**WHAT THE TASK ASKS**
From the first line of the material through the line that holds "The height and", repeat each line exactly and skip any picture.

--- EXTRACTED MATERIAL ---

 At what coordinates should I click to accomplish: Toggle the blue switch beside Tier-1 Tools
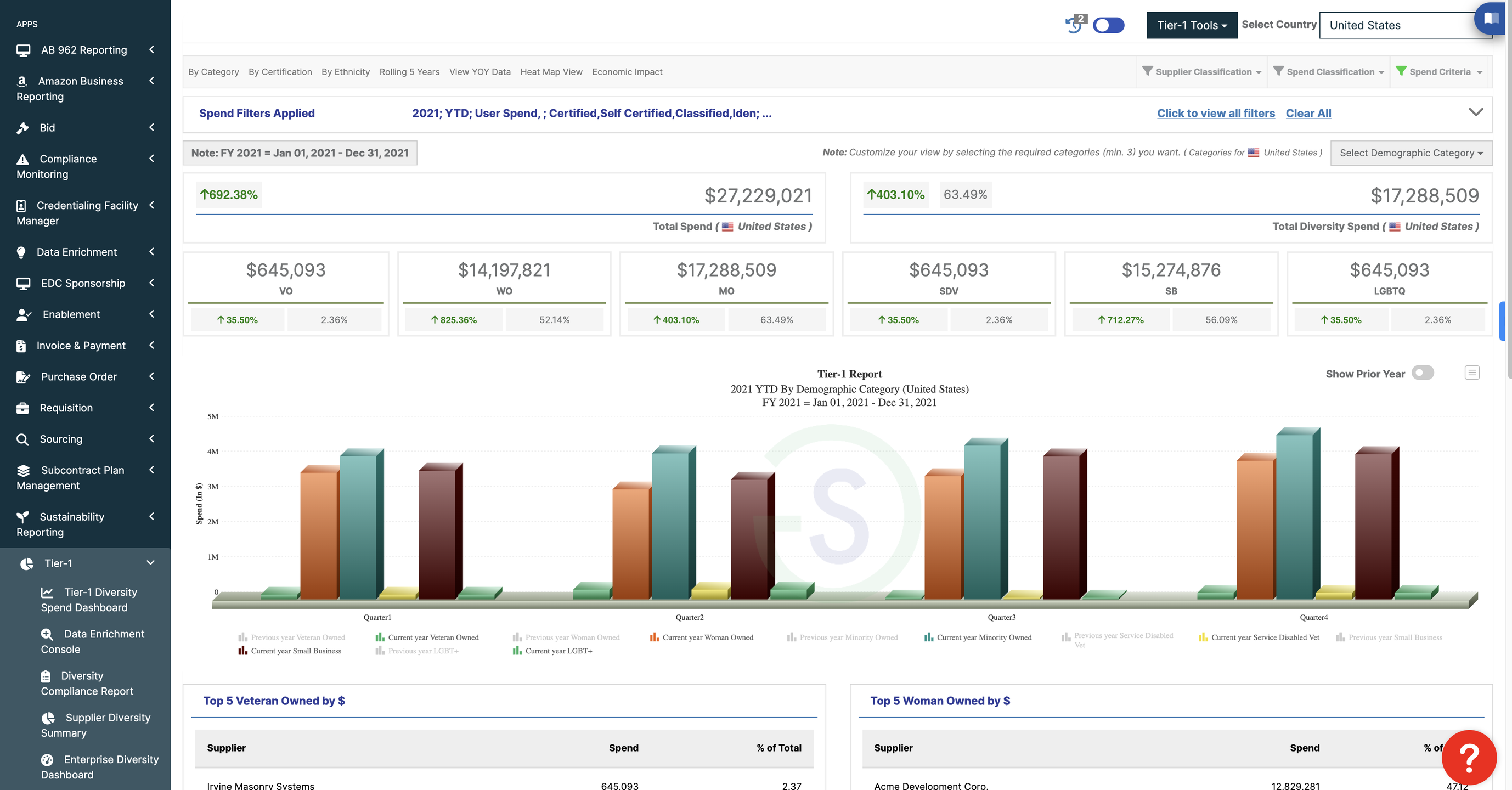(x=1108, y=25)
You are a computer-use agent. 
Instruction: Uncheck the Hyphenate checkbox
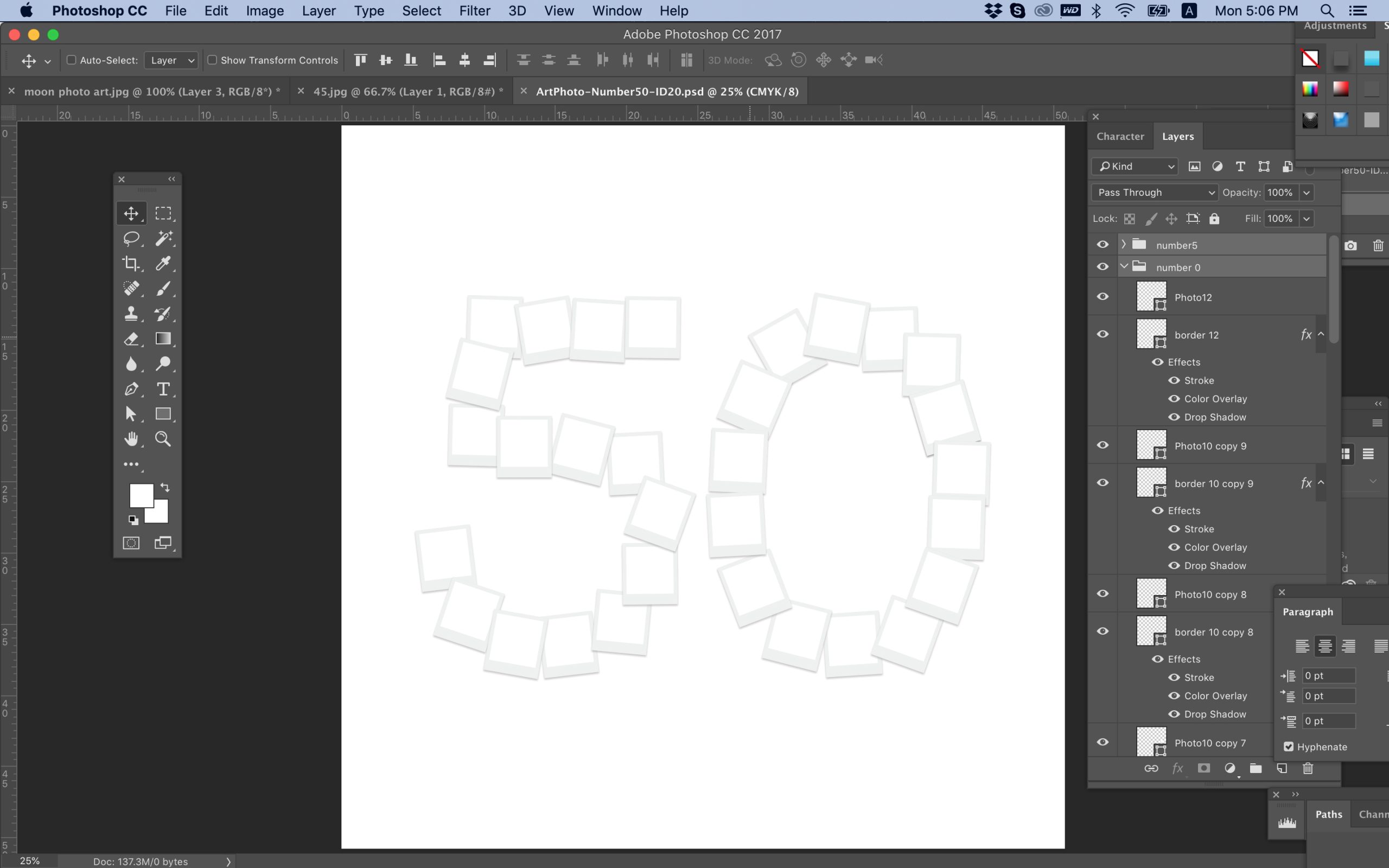pyautogui.click(x=1289, y=746)
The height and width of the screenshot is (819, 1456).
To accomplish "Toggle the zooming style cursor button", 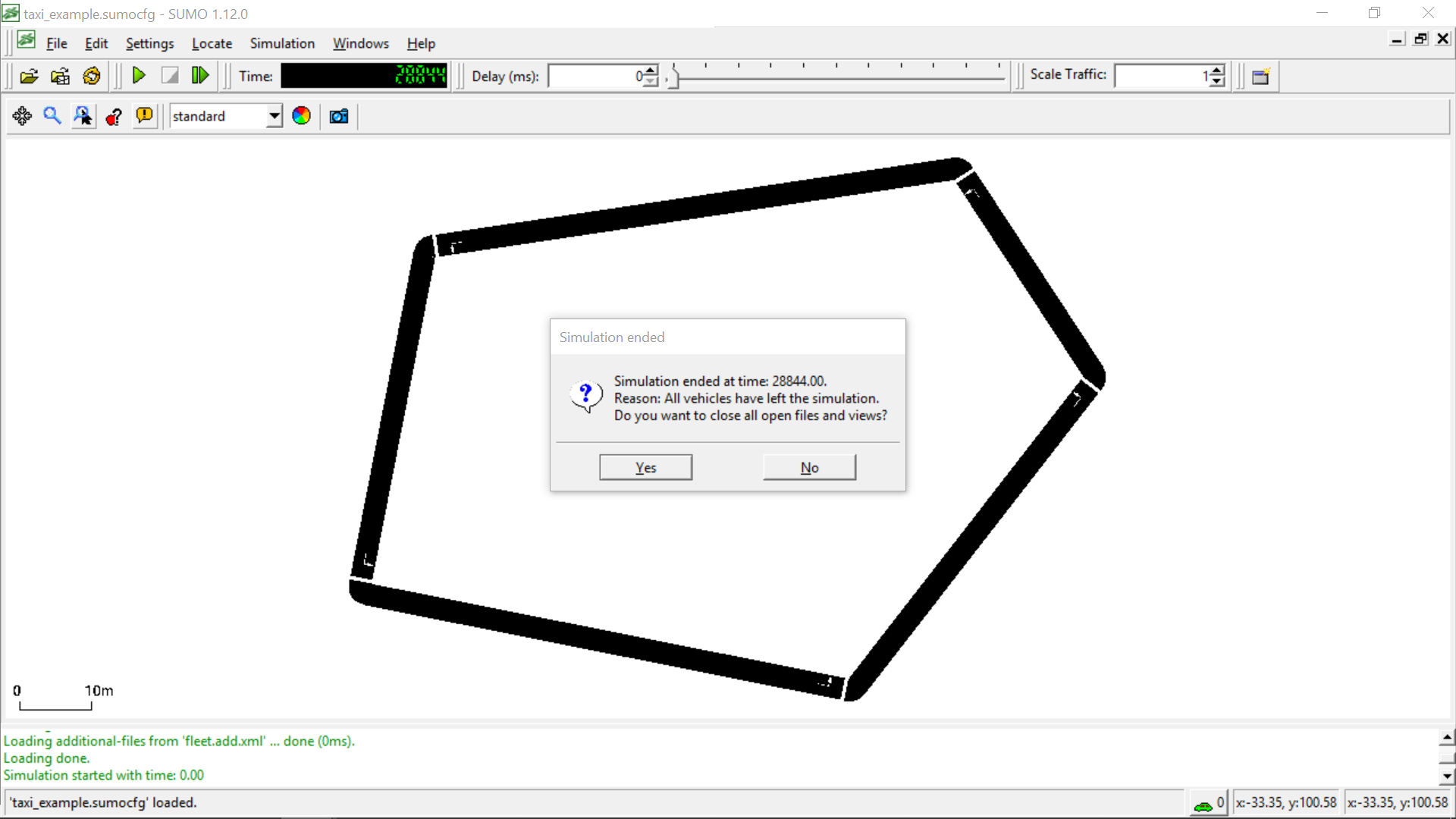I will (x=83, y=116).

---

**WRITTEN ANSWER**
 At what coordinates should I click to accomplish: Toggle the blue switch beside Tier-1 Tools
(x=1108, y=25)
You are a computer-use agent. 
Instruction: Uncheck the Hyphenate checkbox
pyautogui.click(x=1289, y=746)
The height and width of the screenshot is (819, 1456).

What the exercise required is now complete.